Complaint · Vaginal bleeding (not pregnant)

Vaginal bleeding (not pregnant): documentation that holds up

Abnormal uterine bleeding is common, but two questions make the chart defensible: is she pregnant? and is she postmenopausal? The first reframes the entire workup; the second makes the bleeding endometrial cancer until proven otherwise. The note documents the pregnancy test, the hemodynamic assessment, and the referral.

01What's at stake

A "negative by history" pregnancy is still an ectopic until the test is run — pregnancy status is never assumed. Heavy bleeding can drop the hemoglobin faster than it looks, especially with a coagulopathy or anticoagulation.

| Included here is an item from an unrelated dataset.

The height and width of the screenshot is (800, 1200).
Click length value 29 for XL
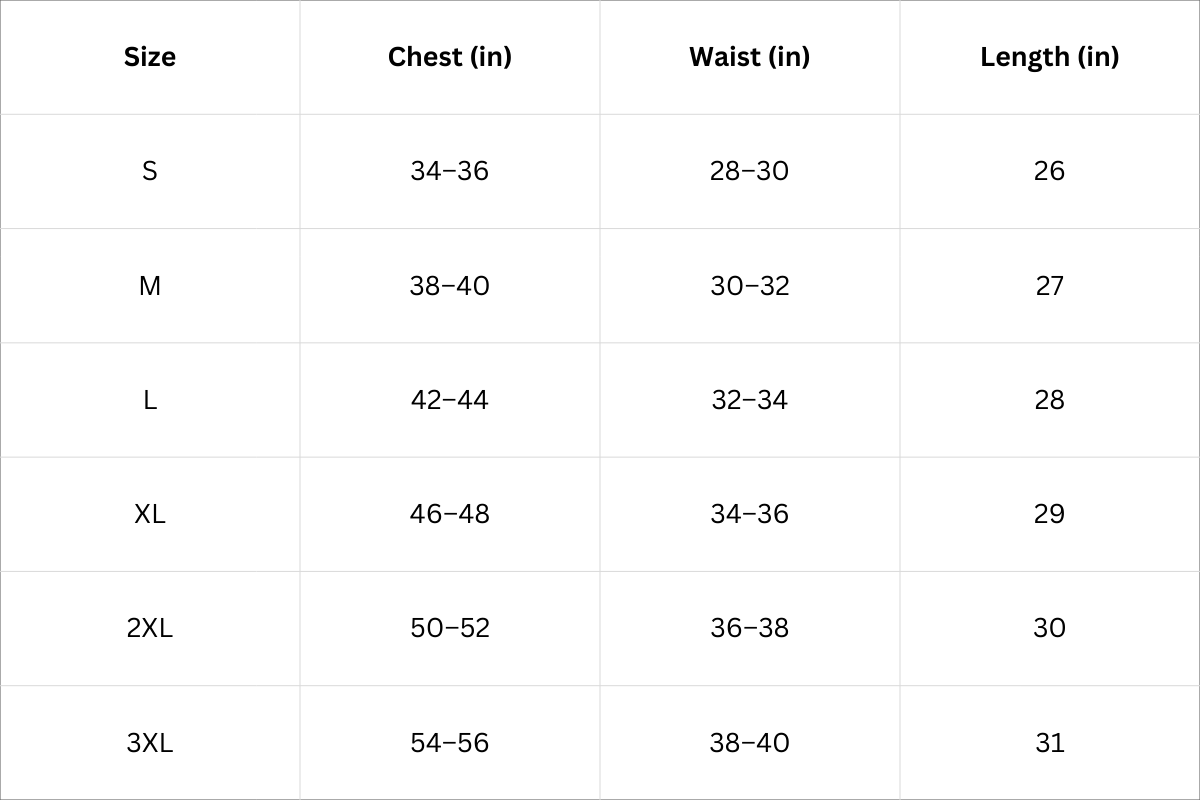1049,514
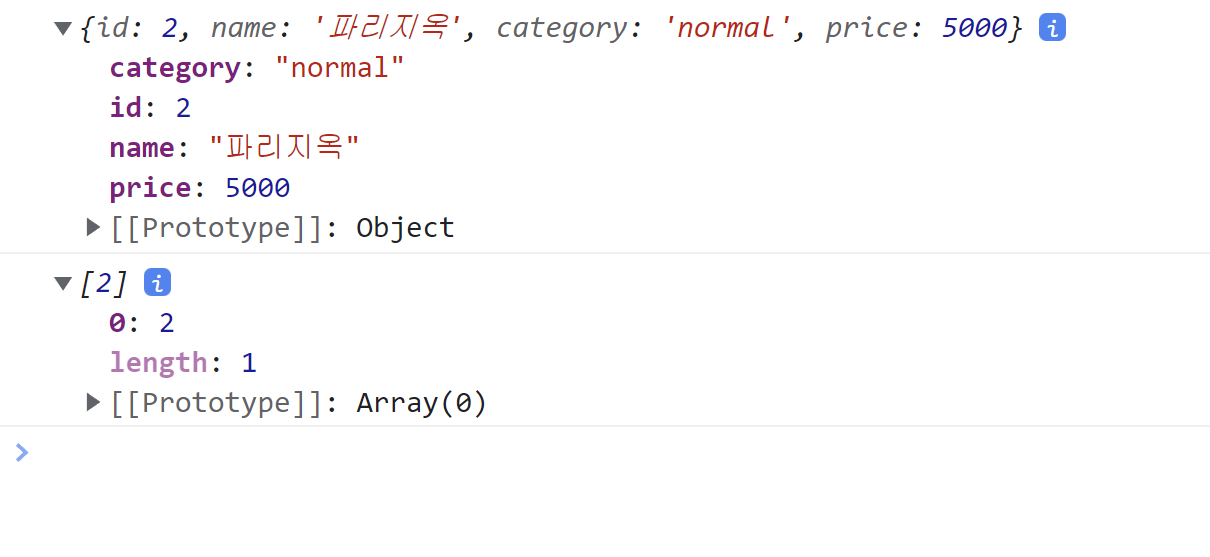Click the index 0 array element row

point(142,323)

And any bleeding after menopause is endometrial carcinoma until tissue says otherwise — reassurance without referral is the indefensible move.

02Can't-miss issues

  • Hemodynamically significant bleeding — tachycardia, hypotension, orthostasis, or a falling hemoglobin → resuscitate. → hemodynamics
  • Unrecognized pregnancy — always test; an ectopic or miscarriage changes everything. → pregnancy test
  • Postmenopausal bleeding — endometrial cancer until proven otherwise → gynecology for biopsy/ultrasound. → gyn referral
  • Coagulopathy / anticoagulation — von Willebrand disease, platelet disorders, liver disease, warfarin/DOAC.
  • Structural & ovulatory causes — fibroids, polyps, adenomyosis (the PALM-COEIN framework).

03Assessment

  • Pregnancy test in every reproductive-age patient — the non-negotiable first step. → hCG
  • Hemodynamics & blood loss — vitals, orthostatics, pad count/clots, hemoglobin; type-and-screen if significant. → hemodynamics
  • Menopausal status and bleeding pattern; medication and bleeding-history (coagulopathy) review.
  • Pelvic/speculum exam as indicated (source, trauma, mass, cervical lesion).

Skip the typing

Work the case in the Vaginal Bleeding Workup — it records the pregnancy test, the hemodynamic assessment, and the gynecology follow-up (including the postmenopausal-bleeding pathway), and assembles an MDM that documents the can't-miss causes were addressed.

04Management

  • Resuscitate heavy/unstable bleeding — IV access, fluids/blood, reverse coagulopathy; acute heavy AUB may respond to IV/high-dose hormonal therapy or tranexamic acid, with gynecology for tamponade/D&C.
  • Postmenopausal bleeding → gynecology referral for endometrial evaluation (transvaginal ultrasound/biopsy) — every time.
  • Stable AUB → hormonal management (combined or progestin), tranexamic acid, iron, and outpatient gynecology follow-up.
  • Treat the cause — coagulopathy, thyroid, structural lesions; admit the unstable or transfusion-requiring patient.

05What to document

▼ weak
"Heavy periods. DUB. Discharged with follow-up."
▲ defensible
"Reproductive-age patient, heavy menstrual bleeding ×5 days. Urine hCG negative. Hemodynamically stable, no orthostatic change; hemoglobin 11.2; not anticoagulated, no bleeding-disorder history. Premenopausal — not postmenopausal bleeding. Likely ovulatory/structural AUB (PALM-COEIN). Started tranexamic acid and hormonal therapy, iron; outpatient gynecology follow-up. Return precautions for soaking >1 pad/hour, dizziness/syncope, or worsening bleeding. (Postmenopausal bleeding would mandate gyn referral for endometrial cancer evaluation; a positive hCG would redirect to the pregnancy pathway.)"

06Where charts fail

  • Not testing for pregnancy ("she says she can't be").
  • Underestimating blood loss — no hemodynamic assessment or hemoglobin in heavy bleeding.
  • Reassuring postmenopausal bleeding without gynecology referral for cancer workup.
  • Missing a coagulopathy/anticoagulation contribution.
  • No documented follow-up or return precautions.

07Sources

  • Munro MG, Critchley HOD, Fraser IS, et al. The FIGO classification of causes of abnormal uterine bleeding (PALM-COEIN). Int J Gynaecol Obstet. 2018;143(3):393-408.
  • American College of Obstetricians and Gynecologists. Management of acute abnormal uterine bleeding in nonpregnant reproductive-aged women. ACOG Committee Opinion No. 557. 2013 (reaffirmed).
  • ACOG. The role of transvaginal ultrasonography in evaluating the endometrium of women with postmenopausal bleeding. ACOG Committee Opinion No. 734. 2018.
  • Bradley LD, Gueye NA. The medical management of abnormal uterine bleeding in reproductive-aged women. Am J Obstet Gynecol. 2016;214(1):31-44.